• _RECORDS FOR PROCESSING_
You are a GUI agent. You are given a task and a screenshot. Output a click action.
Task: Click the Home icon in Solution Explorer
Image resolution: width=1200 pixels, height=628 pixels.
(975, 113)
==
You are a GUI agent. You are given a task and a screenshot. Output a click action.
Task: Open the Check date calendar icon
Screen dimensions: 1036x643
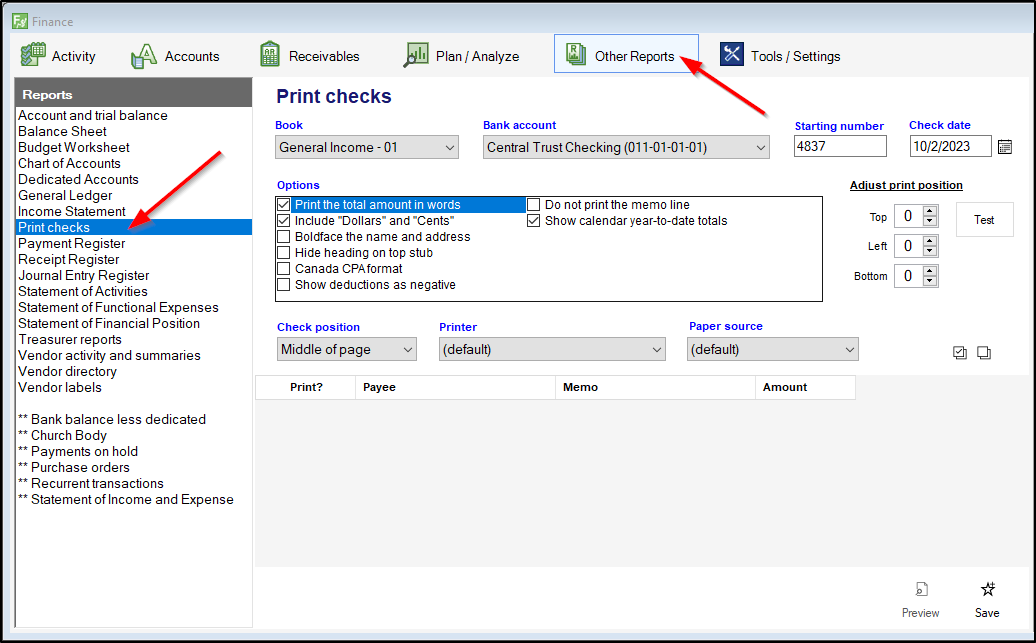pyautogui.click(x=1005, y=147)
--
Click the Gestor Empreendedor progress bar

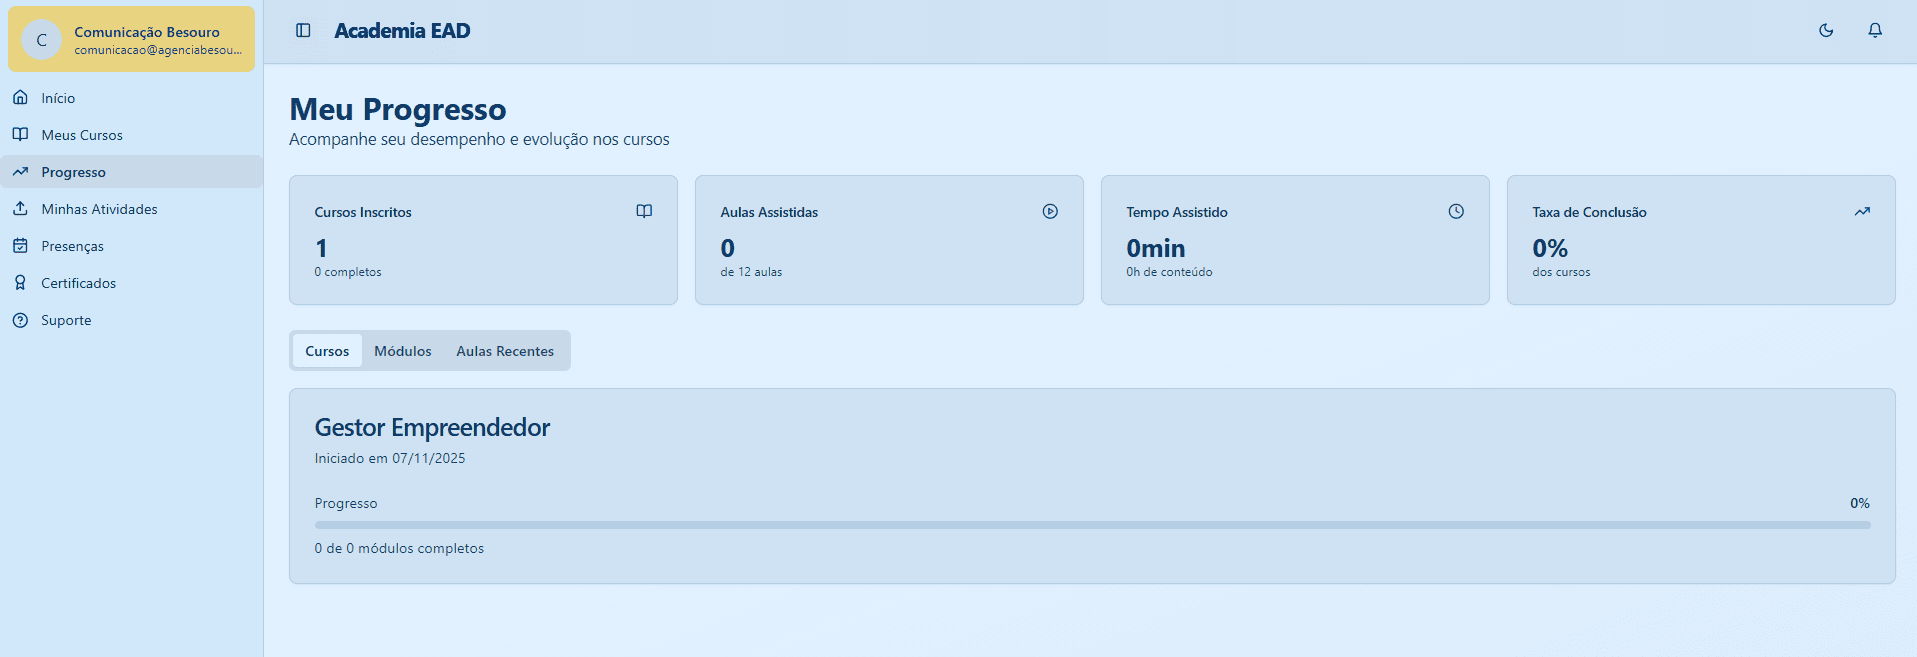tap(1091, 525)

• _WHAT TO DO_
Check each line of the listing above. Copy the ones with the word "icon".

• _WRITTEN SOLUTION_
Task: Click the Home icon in Solution Explorer
Task: Open the Check date calendar icon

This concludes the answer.